Apart from the pictures, every entry must be retyped exactly.
++++ Source material
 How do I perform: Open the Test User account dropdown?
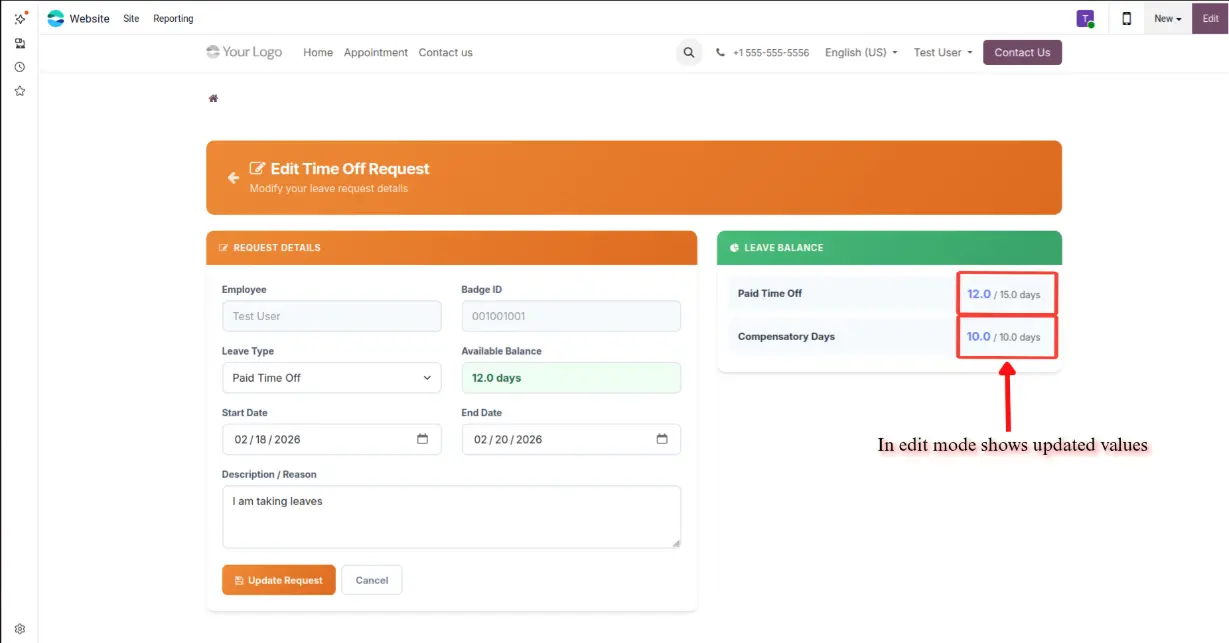coord(942,53)
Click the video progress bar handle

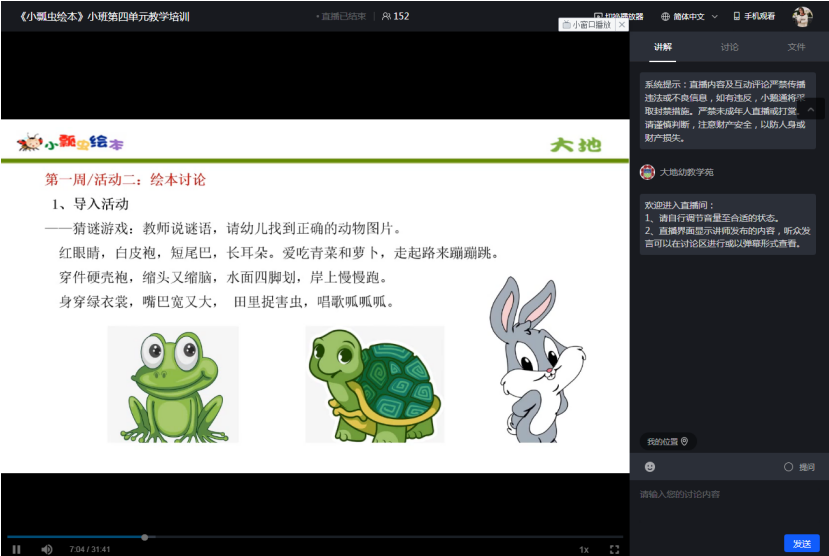(x=144, y=537)
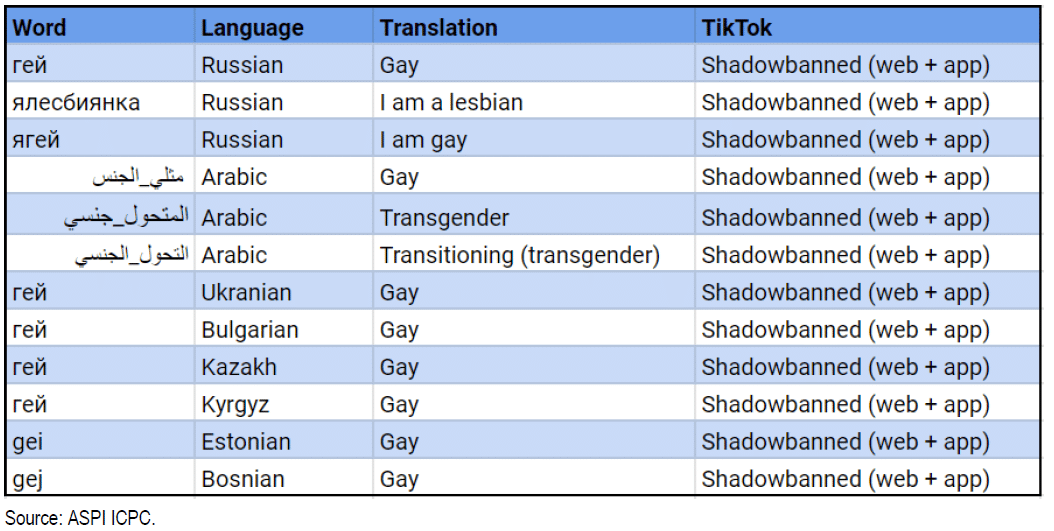
Task: Select the word cell 'gej'
Action: 30,479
++++++++
> **The answer**
 How do I perform: Open the Test User account dropdown?
coord(942,53)
Click the video progress bar handle

(x=144, y=537)
Task: Select the word cell 'gej'
Action: 30,479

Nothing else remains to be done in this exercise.